External Cavity Quantum Cascade Laser Vibrational Circular Dichroism Spectroscopy for Fast and Sensitive Analysis of Proteins at Low Concentrations

Abstract

Proteins are characterized by their complex levels of structures, which in turn define their function. Understanding and evaluating these structures is therefore crucial to illuminating biological processes. One of the possible analytical methods is vibrational circular dichroism (VCD), which expands the structural sensitivity of classical infrared (IR) absorbance spectroscopy by the chiral sensitivity of circular dichroism. While this technique is powerful, it is plagued by low signal intensities and long measurement times. Here we present an optical setup leveraging the high brilliance of a quantum cascade laser to measure proteins in D2O at a path length of 204 μm.

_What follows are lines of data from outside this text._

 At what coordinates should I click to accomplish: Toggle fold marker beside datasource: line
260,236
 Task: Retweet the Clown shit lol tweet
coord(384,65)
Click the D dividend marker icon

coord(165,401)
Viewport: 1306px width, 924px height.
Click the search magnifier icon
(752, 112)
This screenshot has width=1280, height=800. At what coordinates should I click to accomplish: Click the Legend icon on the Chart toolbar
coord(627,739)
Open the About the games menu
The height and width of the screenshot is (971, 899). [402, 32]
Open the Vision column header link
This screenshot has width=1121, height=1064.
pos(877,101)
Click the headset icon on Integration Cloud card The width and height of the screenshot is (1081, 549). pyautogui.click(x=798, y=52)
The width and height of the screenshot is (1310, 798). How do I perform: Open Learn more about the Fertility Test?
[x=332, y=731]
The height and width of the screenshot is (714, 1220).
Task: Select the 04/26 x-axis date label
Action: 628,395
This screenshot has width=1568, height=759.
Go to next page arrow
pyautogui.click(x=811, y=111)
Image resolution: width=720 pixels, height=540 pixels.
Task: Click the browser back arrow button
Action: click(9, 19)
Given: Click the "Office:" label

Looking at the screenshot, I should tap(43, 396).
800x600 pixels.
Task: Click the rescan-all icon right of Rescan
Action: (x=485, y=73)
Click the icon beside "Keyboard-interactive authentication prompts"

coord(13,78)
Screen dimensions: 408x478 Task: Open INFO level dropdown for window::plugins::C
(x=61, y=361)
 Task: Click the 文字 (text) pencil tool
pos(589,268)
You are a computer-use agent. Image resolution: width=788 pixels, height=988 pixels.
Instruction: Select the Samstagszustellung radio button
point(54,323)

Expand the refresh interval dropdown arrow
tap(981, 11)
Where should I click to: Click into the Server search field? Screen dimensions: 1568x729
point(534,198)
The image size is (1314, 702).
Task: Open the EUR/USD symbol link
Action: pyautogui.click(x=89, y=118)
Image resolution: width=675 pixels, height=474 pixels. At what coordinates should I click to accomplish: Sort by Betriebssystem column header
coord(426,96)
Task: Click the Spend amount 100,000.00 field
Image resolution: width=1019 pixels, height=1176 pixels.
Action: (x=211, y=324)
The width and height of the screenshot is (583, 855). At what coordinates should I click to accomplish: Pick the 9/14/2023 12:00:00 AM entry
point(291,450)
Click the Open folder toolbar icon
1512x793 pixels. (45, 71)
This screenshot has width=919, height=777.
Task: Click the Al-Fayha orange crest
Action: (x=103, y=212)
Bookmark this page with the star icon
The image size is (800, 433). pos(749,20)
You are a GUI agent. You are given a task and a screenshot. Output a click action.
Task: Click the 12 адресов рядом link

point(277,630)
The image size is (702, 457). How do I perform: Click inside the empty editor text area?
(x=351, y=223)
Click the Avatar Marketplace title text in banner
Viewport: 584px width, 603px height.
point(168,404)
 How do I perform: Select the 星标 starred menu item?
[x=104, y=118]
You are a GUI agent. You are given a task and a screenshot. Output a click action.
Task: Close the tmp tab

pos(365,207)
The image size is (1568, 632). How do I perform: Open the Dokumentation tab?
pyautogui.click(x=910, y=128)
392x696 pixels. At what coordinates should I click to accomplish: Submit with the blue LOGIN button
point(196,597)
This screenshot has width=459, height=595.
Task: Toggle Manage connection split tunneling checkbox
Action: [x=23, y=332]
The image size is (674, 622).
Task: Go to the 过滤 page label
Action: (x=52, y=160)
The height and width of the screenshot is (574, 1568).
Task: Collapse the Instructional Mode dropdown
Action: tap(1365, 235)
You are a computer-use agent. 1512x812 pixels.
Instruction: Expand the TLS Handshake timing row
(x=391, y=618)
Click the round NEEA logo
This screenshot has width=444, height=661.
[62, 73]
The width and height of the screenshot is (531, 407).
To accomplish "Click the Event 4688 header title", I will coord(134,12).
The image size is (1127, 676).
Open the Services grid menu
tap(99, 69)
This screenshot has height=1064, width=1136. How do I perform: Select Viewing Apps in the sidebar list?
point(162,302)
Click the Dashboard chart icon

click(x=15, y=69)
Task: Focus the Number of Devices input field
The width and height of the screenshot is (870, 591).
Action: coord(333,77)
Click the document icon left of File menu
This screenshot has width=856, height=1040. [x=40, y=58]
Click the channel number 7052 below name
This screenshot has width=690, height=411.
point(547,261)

It was compared to classical Fourier-transform infrared spectroscopy (FT-IR) in terms of noise levels and in its applicability to secondary structure elucidation of proteins. Protein concentrations as low as 2 mg/mL were accessible by the laser-based system at a measurement time of 1 h. Further increase of the time resolution was possible by adapting the emission to cover only the amide I' band. This allowed for the collection of spectral data at a measurement time of 5 min without a loss of performance. With this high time resolution, we are confident that dynamic processes of protein can now be monitored by VCD, increasing our understanding of these reactions.